УСЛОВИЕ ЗАДАЧИ »
Перепишите весь приведённый ниже материал строка за строкой, ничего не меняя.

СТРОКИ »
• • •

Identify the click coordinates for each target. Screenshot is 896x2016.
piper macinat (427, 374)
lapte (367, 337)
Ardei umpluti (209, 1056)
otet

• • •

ИТОГОВЫЙ ОТВЕТ »
Identify the click coordinates for each target. Screenshot is 896x2016.
piper macinat (427, 374)
lapte (367, 337)
Ardei umpluti (209, 1056)
otet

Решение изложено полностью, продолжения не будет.